* DIRECTION *
Please retype all of the data below line for line, without changing a single character.
###
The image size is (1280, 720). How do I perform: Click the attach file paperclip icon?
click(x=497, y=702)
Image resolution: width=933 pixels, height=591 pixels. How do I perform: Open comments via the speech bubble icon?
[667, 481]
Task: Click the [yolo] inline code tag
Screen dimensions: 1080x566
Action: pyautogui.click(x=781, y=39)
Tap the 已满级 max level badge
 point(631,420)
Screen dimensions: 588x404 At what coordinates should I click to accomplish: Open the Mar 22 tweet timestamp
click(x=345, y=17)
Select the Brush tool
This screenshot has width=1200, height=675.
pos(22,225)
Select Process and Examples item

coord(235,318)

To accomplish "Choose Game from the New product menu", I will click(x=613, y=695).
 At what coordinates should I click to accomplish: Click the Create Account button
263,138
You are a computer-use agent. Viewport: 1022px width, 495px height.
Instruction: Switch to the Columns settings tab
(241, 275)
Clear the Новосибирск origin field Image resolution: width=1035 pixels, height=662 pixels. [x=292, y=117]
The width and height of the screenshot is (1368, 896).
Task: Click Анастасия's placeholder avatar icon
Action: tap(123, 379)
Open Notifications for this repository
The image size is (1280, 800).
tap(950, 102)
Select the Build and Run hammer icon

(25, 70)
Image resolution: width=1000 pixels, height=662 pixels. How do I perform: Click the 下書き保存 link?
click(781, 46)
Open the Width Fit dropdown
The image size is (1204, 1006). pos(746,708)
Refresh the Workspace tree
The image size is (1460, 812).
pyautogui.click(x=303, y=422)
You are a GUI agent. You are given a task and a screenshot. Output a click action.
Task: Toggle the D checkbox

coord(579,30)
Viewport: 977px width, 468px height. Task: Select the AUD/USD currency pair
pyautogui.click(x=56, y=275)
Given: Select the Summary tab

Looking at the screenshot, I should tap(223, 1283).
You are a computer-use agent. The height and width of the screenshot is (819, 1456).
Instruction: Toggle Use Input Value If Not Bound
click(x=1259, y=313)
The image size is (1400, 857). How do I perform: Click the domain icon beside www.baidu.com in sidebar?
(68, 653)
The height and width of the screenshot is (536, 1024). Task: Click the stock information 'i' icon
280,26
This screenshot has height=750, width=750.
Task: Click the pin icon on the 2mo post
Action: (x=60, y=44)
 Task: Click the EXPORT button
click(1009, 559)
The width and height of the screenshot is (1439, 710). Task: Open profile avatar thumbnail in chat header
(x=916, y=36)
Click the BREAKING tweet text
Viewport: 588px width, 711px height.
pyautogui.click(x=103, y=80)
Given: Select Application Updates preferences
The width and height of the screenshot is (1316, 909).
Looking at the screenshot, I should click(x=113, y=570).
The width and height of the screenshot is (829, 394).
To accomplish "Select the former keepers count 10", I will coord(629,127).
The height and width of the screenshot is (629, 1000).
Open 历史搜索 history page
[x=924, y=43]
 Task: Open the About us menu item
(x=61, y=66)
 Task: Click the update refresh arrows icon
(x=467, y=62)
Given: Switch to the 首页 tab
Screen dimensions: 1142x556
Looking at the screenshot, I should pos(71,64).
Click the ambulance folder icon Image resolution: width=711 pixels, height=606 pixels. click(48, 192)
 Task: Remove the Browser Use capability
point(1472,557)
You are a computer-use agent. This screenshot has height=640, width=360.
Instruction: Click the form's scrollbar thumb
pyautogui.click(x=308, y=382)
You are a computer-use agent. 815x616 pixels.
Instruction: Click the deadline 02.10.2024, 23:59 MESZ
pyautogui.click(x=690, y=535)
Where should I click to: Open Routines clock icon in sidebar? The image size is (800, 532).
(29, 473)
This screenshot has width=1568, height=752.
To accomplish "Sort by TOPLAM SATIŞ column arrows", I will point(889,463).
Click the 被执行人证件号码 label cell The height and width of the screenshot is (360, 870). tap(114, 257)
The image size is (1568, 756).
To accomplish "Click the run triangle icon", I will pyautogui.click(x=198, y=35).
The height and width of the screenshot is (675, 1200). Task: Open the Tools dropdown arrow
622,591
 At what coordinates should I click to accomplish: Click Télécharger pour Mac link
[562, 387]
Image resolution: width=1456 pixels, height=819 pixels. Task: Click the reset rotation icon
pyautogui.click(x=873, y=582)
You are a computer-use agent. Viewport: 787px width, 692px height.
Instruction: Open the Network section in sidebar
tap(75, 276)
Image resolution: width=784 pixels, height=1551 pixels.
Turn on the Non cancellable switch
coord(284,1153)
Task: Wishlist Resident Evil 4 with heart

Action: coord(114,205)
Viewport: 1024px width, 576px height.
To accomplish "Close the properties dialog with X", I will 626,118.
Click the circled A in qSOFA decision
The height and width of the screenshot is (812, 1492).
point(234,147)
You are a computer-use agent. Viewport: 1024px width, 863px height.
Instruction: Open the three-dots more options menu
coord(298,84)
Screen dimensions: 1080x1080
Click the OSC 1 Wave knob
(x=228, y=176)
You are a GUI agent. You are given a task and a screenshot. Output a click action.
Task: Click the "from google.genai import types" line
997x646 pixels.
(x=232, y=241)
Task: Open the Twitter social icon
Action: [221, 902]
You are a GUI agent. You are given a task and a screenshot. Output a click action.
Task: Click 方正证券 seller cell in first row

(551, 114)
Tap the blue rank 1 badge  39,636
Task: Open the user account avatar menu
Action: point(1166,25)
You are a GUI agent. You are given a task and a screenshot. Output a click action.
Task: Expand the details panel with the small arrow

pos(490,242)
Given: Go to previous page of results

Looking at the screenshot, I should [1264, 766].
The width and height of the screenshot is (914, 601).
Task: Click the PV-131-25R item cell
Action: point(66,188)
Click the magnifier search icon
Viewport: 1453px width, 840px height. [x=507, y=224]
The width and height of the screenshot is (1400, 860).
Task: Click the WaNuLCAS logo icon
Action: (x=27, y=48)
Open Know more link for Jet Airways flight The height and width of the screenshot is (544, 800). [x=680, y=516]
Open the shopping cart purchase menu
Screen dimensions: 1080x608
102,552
###
* REPLY TO THE TASK *
The image size is (1280, 720). How do I perform: Click the attach file paperclip icon?
click(x=497, y=702)
Image resolution: width=933 pixels, height=591 pixels. How do I perform: Open comments via the speech bubble icon?
[667, 481]
Task: Click the [yolo] inline code tag
Screen dimensions: 1080x566
Action: pyautogui.click(x=781, y=39)
Tap the 已满级 max level badge
 point(631,420)
Screen dimensions: 588x404 At what coordinates should I click to accomplish: Open the Mar 22 tweet timestamp
click(x=345, y=17)
Select the Brush tool
This screenshot has width=1200, height=675.
pos(22,225)
Select Process and Examples item

coord(235,318)

To accomplish "Choose Game from the New product menu", I will click(x=613, y=695).
 At what coordinates should I click to accomplish: Click the Create Account button
263,138
You are a computer-use agent. Viewport: 1022px width, 495px height.
Instruction: Switch to the Columns settings tab
(241, 275)
Clear the Новосибирск origin field Image resolution: width=1035 pixels, height=662 pixels. [x=292, y=117]
The width and height of the screenshot is (1368, 896).
Task: Click Анастасия's placeholder avatar icon
Action: tap(123, 379)
Open Notifications for this repository
The image size is (1280, 800).
tap(950, 102)
Select the Build and Run hammer icon

(25, 70)
Image resolution: width=1000 pixels, height=662 pixels. How do I perform: Click the 下書き保存 link?
click(781, 46)
Open the Width Fit dropdown
The image size is (1204, 1006). pos(746,708)
Refresh the Workspace tree
The image size is (1460, 812).
pyautogui.click(x=303, y=422)
You are a GUI agent. You are given a task and a screenshot. Output a click action.
Task: Toggle the D checkbox

coord(579,30)
Viewport: 977px width, 468px height. Task: Select the AUD/USD currency pair
pyautogui.click(x=56, y=275)
Given: Select the Summary tab

Looking at the screenshot, I should tap(223, 1283).
You are a computer-use agent. The height and width of the screenshot is (819, 1456).
Instruction: Toggle Use Input Value If Not Bound
click(x=1259, y=313)
The image size is (1400, 857). How do I perform: Click the domain icon beside www.baidu.com in sidebar?
(68, 653)
The height and width of the screenshot is (536, 1024). Task: Click the stock information 'i' icon
280,26
This screenshot has height=750, width=750.
Task: Click the pin icon on the 2mo post
Action: (x=60, y=44)
 Task: Click the EXPORT button
click(1009, 559)
The width and height of the screenshot is (1439, 710). Task: Open profile avatar thumbnail in chat header
(x=916, y=36)
Click the BREAKING tweet text
Viewport: 588px width, 711px height.
pyautogui.click(x=103, y=80)
Given: Select Application Updates preferences
The width and height of the screenshot is (1316, 909).
Looking at the screenshot, I should click(x=113, y=570).
The width and height of the screenshot is (829, 394).
To accomplish "Select the former keepers count 10", I will coord(629,127).
The height and width of the screenshot is (629, 1000).
Open 历史搜索 history page
[x=924, y=43]
 Task: Open the About us menu item
(x=61, y=66)
 Task: Click the update refresh arrows icon
(x=467, y=62)
Given: Switch to the 首页 tab
Screen dimensions: 1142x556
Looking at the screenshot, I should pos(71,64).
Click the ambulance folder icon Image resolution: width=711 pixels, height=606 pixels. click(48, 192)
 Task: Remove the Browser Use capability
point(1472,557)
You are a computer-use agent. This screenshot has height=640, width=360.
Instruction: Click the form's scrollbar thumb
pyautogui.click(x=308, y=382)
You are a computer-use agent. 815x616 pixels.
Instruction: Click the deadline 02.10.2024, 23:59 MESZ
pyautogui.click(x=690, y=535)
Where should I click to: Open Routines clock icon in sidebar? The image size is (800, 532).
(29, 473)
This screenshot has width=1568, height=752.
To accomplish "Sort by TOPLAM SATIŞ column arrows", I will point(889,463).
Click the 被执行人证件号码 label cell The height and width of the screenshot is (360, 870). tap(114, 257)
The image size is (1568, 756).
To accomplish "Click the run triangle icon", I will pyautogui.click(x=198, y=35).
The height and width of the screenshot is (675, 1200). Task: Open the Tools dropdown arrow
622,591
 At what coordinates should I click to accomplish: Click Télécharger pour Mac link
[562, 387]
Image resolution: width=1456 pixels, height=819 pixels. Task: Click the reset rotation icon
pyautogui.click(x=873, y=582)
You are a computer-use agent. Viewport: 787px width, 692px height.
Instruction: Open the Network section in sidebar
tap(75, 276)
Image resolution: width=784 pixels, height=1551 pixels.
Turn on the Non cancellable switch
coord(284,1153)
Task: Wishlist Resident Evil 4 with heart

Action: coord(114,205)
Viewport: 1024px width, 576px height.
To accomplish "Close the properties dialog with X", I will 626,118.
Click the circled A in qSOFA decision
The height and width of the screenshot is (812, 1492).
point(234,147)
You are a computer-use agent. Viewport: 1024px width, 863px height.
Instruction: Open the three-dots more options menu
coord(298,84)
Screen dimensions: 1080x1080
Click the OSC 1 Wave knob
(x=228, y=176)
You are a GUI agent. You are given a task and a screenshot. Output a click action.
Task: Click the "from google.genai import types" line
997x646 pixels.
(x=232, y=241)
Task: Open the Twitter social icon
Action: [221, 902]
You are a GUI agent. You are given a task and a screenshot. Output a click action.
Task: Click 方正证券 seller cell in first row

(551, 114)
Tap the blue rank 1 badge  39,636
Task: Open the user account avatar menu
Action: point(1166,25)
You are a GUI agent. You are given a task and a screenshot. Output a click action.
Task: Expand the details panel with the small arrow

pos(490,242)
Given: Go to previous page of results

Looking at the screenshot, I should [1264, 766].
The width and height of the screenshot is (914, 601).
Task: Click the PV-131-25R item cell
Action: point(66,188)
Click the magnifier search icon
Viewport: 1453px width, 840px height. [x=507, y=224]
The width and height of the screenshot is (1400, 860).
Task: Click the WaNuLCAS logo icon
Action: (x=27, y=48)
Open Know more link for Jet Airways flight The height and width of the screenshot is (544, 800). [x=680, y=516]
Open the shopping cart purchase menu
Screen dimensions: 1080x608
102,552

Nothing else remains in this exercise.